Zainteresowanie usługami reprezentantki Polski podobno wyrażały inne kluby, choć nie była to czołówka Basket Ligi Kobiet. - Inne kluby z pierwszej czwórki nie stworzyły mi oferty i dlatego jestem tutaj - mówiła nowa zawodniczka InvestInTheWest AZS AJP Gorzów Wlkp. - Analizuję każdą ofertę skrupulatnie i staram się wybrać najlepszą dla siebie i swojej rodziny. Tak się po prostu potoczyło - dodała.
Dłuższy sezon i warunki finansowe to nie jedyne czynniki, które wpłynęły na decyzję byłej koszykarki Cosinus Widzewa Łódź. - AZS Gorzów zawsze prezentował ułożoną, bardzo rozsądną koszykówkę. W tym sezonie gra naprawdę bardzo fajnie i podoba mi się ten styl. To też zadecydowało. Poza tym zawsze dobrze mi się gra w gorzowskiej hali. Atmosfera jest tu bardzo fajna, doping kulturalny. To świetnie, że są kibice i wspierają swój zespół. Gorzów z tego jest znany - powiedziała.
ZOBACZ WIDEO Ferdinando De Giorgi: Młodych trzeba uczyć, jak się pracuje w pierwszej reprezentacji
Przedsezonowe transfery gorzowskich Akademiczek okazały się bardzo udane.

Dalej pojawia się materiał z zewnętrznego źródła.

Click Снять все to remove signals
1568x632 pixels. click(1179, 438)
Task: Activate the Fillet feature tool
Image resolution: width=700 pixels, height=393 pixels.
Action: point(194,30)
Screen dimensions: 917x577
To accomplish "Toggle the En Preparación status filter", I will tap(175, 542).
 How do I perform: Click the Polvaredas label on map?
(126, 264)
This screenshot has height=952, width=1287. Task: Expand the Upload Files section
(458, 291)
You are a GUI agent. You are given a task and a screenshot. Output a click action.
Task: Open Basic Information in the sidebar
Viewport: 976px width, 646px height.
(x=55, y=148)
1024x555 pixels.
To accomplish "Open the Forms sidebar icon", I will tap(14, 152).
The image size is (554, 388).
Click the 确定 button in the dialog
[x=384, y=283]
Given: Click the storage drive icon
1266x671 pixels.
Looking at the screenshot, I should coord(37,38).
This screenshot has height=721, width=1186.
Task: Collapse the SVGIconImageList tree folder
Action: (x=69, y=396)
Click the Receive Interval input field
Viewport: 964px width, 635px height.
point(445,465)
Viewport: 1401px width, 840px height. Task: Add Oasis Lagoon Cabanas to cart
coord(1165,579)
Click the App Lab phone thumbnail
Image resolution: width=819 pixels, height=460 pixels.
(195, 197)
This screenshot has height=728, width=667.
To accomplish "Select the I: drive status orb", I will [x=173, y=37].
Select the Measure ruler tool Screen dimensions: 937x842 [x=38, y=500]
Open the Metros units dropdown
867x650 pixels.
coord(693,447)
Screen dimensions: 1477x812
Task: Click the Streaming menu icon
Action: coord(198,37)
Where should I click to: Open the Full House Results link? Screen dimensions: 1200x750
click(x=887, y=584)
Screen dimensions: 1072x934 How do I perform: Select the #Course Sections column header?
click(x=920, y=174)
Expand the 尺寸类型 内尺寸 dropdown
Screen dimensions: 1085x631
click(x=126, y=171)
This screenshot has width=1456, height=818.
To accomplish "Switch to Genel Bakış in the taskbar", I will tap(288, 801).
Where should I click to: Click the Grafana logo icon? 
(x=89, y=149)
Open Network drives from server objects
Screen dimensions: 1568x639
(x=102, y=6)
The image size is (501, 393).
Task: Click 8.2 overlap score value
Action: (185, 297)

Nowa karta w talii Dariusza Maciejewskiego wierzy, że także będzie sporym atutem trzeciej obecnie drużyny BLK. - Mam nadzieję, że uda mi się wnieść jak najwięcej do tej drużyny i wspomóc w walce o cele, które klub wyznaczył - zakończyła Aleksandra Pawlak, która okazję do zaprezentowania swoich umiejętności w barwach klubu z Gorzowa będzie miała już w najbliższą sobotę, w spotkaniu przeciw Enerdze Toruń.